Pathogen-induced autophagy was impaired in EE/ES-endo. Increased IL-1β and TNFα release in response to pathogenic triggers in the secretory phase ES-endo may result in the development of an inflammatory uterine microenvironment detrimental to successful embryo implantation.

中文翻译：

子宫内膜异位症患者分泌期子宫内膜基质细胞中病原体诱导的自噬受损并增加IL-1β和TNFα释放以响应致病触发

研究问题

目前尚不清楚子宫内膜异位症患者的子宫内膜细胞中的先天免疫和自噬是否发生改变。

设计

本研究评估了脂多糖 (LPS) 或聚肌苷酸: 聚胞苷酸 (poly I:C) 刺激对自噬诱导、pro-IL-1β 表达以及白细胞介素-1β (IL-1β) 和肿瘤坏死因子-α 分泌的影响子宫内膜异位症患者（分别为 EE-endo、ES-endo）、输卵管积水患者（分别为 EE-hydro、ES-hydro）和健康可育女性的子宫内膜上皮和/或基质细胞中的（TNFα）（分别为 EE-healthy、ES-healthy)，有和没有自噬相关 (ATG)13 基因小干扰 RNA (siRNA) 抑制自噬。

结果

用 LPS 或 poly I:C 刺激在 EE/ES-healthy 中触发自噬，而在 EE/ES-endo 或 EE/ES-hydro 中未观察到显着诱导。

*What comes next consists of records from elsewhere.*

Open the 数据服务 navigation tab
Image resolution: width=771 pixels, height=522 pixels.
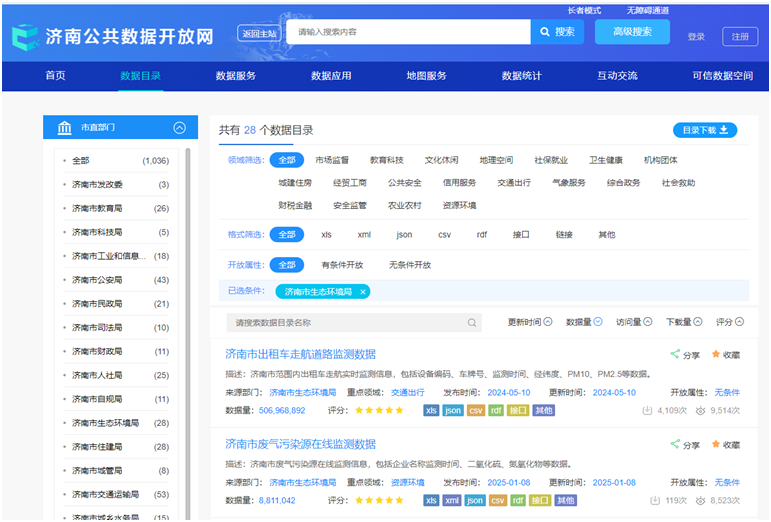[236, 76]
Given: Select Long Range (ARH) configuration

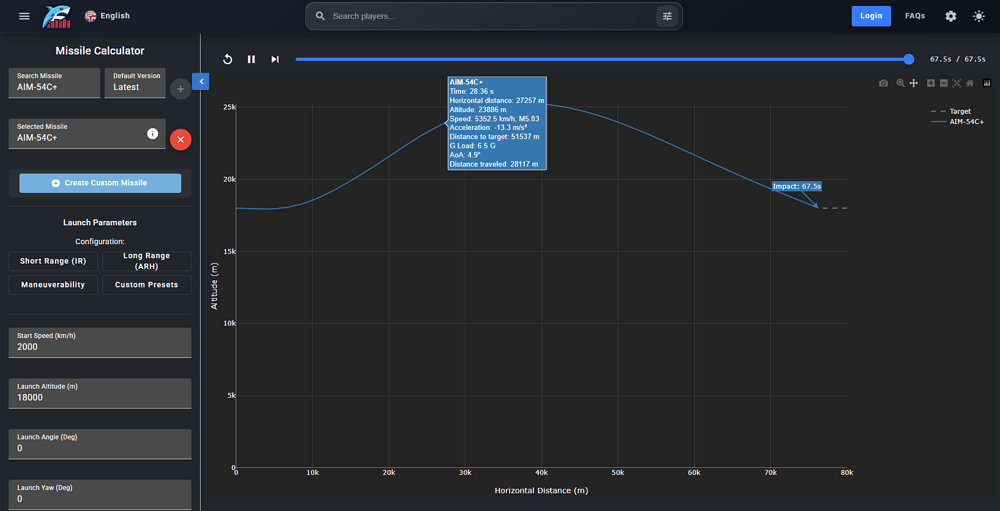Looking at the screenshot, I should point(147,261).
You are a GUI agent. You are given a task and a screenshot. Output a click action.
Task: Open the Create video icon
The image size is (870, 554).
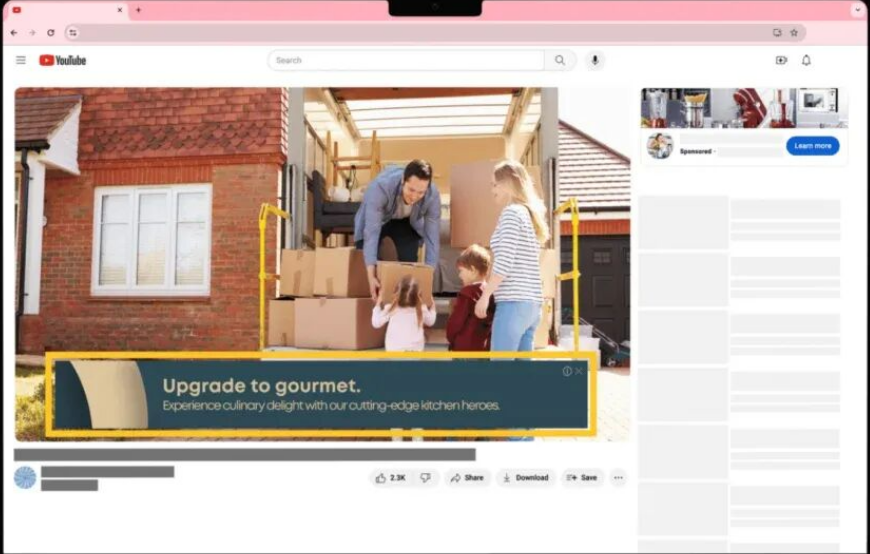pyautogui.click(x=781, y=60)
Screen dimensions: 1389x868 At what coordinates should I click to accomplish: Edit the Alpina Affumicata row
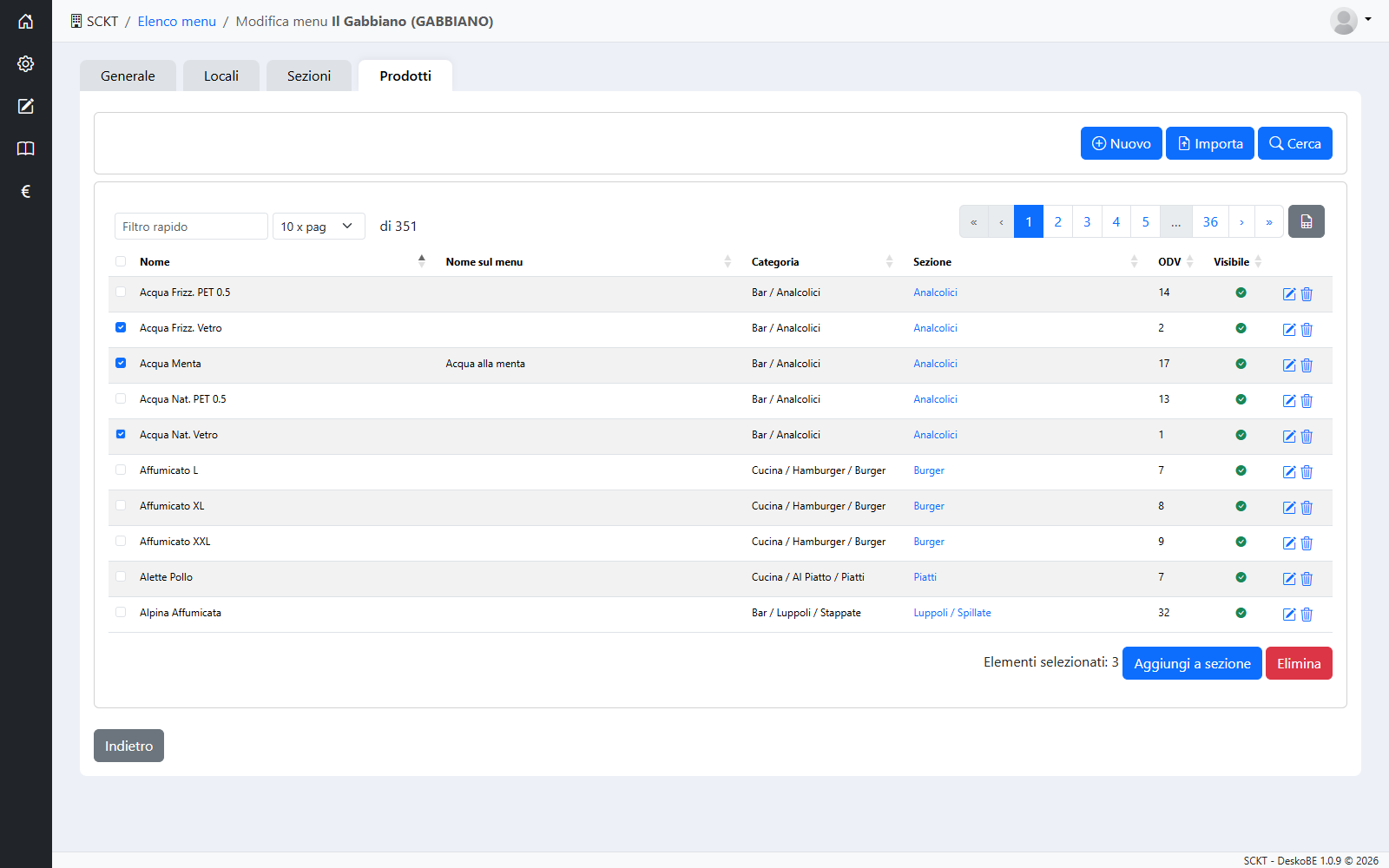[x=1289, y=614]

在 EE 和/或 ES 健康组中，与 siRNA 对照相比，LPS 或 poly I:C 刺激后的 IL-1β 和/或 TNFα 分泌在 ATG13 敲低的细胞中显着更高（P < 0.03），而没有显着性在 EE/ES-endo 或 EE/ES-hydro 中观察到差异。在没有自噬抑制的分泌期 ES-endo 中，在用 LPS 或 poly I:C 刺激 4 小时（P < 0.001）和 24 小时后，IL-1β 和 TNFα 的分泌显着高于 ES-healthy。P < 0.01)。